* [TASK PROMPT] Lines from the entries below that hold "Activate" form the answer; copy all of them.

Stored data:
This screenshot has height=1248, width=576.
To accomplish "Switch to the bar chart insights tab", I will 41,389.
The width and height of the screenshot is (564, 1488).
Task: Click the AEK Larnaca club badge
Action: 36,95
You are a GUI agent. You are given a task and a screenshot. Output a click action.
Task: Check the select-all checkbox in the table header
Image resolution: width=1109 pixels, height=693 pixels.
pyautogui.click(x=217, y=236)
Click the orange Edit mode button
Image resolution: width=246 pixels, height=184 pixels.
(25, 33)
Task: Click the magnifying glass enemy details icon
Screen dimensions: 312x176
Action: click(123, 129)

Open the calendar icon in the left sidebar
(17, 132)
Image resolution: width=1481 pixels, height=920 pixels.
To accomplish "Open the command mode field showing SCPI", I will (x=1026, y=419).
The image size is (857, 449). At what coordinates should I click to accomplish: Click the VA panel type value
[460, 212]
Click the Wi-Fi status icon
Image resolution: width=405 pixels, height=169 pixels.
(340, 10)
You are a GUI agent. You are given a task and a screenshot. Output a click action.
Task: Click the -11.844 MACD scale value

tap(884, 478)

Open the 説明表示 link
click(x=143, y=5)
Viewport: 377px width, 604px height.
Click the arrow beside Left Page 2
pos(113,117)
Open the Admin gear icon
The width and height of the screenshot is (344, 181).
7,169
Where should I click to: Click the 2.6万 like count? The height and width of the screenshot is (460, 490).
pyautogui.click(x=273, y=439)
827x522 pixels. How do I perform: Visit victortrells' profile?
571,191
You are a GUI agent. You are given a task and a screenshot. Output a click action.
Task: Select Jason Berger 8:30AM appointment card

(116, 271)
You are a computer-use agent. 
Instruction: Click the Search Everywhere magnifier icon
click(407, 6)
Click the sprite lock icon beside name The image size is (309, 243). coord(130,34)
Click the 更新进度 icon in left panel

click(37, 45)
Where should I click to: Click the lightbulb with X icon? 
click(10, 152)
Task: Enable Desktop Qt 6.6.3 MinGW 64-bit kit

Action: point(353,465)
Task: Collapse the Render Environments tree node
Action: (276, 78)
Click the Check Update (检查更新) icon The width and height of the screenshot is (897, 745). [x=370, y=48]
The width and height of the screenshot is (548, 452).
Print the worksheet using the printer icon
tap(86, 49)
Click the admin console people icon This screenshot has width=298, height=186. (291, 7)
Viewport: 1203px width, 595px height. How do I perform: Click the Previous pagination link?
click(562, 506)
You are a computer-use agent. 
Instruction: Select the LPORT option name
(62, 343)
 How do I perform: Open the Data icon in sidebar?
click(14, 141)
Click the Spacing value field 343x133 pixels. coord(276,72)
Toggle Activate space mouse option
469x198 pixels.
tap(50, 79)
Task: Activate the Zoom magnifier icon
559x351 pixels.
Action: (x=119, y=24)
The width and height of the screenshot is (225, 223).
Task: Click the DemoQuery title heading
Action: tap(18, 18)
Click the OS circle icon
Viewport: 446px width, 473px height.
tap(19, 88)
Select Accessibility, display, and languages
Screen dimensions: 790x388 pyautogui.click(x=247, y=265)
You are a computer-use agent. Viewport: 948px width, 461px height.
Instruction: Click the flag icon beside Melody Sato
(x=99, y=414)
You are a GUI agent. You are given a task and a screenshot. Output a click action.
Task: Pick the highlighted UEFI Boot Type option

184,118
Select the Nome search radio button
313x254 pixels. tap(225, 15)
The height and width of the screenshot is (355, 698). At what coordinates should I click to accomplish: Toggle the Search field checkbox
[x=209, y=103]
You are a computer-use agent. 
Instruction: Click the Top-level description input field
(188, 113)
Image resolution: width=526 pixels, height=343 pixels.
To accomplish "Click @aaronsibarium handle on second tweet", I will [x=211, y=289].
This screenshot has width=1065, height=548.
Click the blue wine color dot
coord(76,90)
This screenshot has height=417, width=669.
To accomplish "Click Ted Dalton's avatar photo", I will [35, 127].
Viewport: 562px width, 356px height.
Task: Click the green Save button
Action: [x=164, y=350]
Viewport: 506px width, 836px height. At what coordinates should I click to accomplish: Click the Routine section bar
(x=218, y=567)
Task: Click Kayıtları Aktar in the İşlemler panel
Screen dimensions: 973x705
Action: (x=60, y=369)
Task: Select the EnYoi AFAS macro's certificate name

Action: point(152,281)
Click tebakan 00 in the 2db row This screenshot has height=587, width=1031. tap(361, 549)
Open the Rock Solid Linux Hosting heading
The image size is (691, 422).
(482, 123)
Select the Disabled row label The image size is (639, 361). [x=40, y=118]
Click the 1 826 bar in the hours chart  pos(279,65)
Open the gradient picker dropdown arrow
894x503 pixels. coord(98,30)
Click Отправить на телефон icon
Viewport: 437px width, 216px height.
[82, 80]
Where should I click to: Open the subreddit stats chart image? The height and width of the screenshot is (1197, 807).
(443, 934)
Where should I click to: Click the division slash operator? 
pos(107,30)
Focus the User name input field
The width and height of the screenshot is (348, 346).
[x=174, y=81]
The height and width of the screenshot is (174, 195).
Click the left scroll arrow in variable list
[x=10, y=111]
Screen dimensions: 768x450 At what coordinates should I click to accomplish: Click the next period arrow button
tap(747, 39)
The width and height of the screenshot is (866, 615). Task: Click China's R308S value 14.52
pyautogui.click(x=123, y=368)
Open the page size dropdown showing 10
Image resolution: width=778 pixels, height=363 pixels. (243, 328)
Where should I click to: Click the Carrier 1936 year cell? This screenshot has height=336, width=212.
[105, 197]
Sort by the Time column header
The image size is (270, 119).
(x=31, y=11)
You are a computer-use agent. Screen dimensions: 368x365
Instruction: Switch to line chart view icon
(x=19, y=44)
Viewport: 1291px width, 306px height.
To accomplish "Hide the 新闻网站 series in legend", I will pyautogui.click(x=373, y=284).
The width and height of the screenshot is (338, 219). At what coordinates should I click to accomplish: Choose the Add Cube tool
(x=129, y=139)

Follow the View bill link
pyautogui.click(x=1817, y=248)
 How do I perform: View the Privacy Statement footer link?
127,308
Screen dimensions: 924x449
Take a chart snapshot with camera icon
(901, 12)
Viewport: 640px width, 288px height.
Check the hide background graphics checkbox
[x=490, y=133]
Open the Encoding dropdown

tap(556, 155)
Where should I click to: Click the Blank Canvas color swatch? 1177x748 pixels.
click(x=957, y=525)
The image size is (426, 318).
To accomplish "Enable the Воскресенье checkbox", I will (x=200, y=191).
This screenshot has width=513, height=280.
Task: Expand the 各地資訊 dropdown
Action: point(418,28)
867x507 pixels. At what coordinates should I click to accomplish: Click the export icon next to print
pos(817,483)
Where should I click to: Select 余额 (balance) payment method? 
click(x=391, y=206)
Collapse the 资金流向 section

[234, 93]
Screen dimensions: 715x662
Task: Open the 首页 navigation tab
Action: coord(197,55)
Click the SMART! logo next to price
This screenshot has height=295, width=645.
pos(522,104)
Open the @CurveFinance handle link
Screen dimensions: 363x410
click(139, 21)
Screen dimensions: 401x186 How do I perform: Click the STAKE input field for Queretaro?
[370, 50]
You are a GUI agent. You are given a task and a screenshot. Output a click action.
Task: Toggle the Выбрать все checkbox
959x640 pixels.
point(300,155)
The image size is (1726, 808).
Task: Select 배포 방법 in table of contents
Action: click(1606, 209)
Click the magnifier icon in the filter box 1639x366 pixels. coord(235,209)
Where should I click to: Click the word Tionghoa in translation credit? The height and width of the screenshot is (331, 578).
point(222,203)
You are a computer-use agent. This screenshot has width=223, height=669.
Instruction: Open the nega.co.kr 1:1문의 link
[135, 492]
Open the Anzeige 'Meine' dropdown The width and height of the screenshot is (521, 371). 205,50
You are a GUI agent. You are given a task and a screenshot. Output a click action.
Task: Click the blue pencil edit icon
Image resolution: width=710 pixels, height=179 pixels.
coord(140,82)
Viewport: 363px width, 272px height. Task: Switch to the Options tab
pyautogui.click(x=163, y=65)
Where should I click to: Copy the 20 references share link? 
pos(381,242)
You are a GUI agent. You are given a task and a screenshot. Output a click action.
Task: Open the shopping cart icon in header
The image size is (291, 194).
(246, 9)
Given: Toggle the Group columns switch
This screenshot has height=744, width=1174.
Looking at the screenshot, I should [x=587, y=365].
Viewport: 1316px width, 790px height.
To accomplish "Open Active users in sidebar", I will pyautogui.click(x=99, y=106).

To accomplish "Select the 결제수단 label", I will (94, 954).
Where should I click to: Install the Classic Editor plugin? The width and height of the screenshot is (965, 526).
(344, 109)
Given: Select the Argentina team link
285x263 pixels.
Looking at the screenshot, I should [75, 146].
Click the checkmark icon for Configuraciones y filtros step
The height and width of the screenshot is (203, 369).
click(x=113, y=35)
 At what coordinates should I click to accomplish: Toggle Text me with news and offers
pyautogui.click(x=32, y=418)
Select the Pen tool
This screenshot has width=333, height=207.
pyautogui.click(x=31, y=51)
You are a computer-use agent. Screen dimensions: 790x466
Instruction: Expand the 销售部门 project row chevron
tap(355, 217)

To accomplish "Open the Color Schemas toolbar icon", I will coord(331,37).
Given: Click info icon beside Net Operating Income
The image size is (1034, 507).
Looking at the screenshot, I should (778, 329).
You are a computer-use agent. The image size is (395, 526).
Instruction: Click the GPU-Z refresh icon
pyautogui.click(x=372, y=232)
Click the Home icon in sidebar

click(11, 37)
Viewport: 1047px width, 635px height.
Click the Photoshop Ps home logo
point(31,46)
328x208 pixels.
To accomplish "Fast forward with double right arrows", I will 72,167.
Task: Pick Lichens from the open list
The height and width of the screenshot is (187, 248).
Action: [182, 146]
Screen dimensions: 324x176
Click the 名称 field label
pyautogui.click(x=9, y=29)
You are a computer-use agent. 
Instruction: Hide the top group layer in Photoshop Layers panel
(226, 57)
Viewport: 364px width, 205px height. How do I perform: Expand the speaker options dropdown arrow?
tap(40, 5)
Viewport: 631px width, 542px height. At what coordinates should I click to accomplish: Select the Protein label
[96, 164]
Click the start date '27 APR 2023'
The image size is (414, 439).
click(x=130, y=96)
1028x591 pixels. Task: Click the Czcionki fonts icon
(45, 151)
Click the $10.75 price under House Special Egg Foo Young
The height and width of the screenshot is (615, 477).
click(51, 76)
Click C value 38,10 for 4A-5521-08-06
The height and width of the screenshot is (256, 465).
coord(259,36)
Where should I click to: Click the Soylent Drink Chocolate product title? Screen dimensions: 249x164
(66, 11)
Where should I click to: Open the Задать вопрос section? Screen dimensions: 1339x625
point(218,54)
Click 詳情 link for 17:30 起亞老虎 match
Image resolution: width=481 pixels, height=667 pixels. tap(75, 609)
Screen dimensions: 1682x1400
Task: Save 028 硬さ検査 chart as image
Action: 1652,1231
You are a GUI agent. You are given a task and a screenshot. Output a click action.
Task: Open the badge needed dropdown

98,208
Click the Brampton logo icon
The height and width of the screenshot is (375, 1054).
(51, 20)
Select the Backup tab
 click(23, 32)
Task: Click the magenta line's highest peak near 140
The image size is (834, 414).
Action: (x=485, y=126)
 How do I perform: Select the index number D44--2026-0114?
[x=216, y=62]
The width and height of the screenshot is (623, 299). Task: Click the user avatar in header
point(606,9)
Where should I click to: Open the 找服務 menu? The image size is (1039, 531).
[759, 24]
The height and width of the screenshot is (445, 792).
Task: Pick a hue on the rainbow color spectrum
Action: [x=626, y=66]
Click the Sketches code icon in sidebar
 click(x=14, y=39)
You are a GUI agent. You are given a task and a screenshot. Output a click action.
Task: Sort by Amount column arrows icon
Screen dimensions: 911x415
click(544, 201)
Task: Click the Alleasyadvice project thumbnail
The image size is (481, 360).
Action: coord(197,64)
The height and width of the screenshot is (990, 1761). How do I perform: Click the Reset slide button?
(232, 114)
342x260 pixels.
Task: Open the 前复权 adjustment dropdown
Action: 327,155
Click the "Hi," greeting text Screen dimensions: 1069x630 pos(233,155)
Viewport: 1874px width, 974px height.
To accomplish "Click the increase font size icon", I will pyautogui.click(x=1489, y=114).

* [ANSWER BELOW]
Toggle Activate space mouse option
Task: Activate the Zoom magnifier icon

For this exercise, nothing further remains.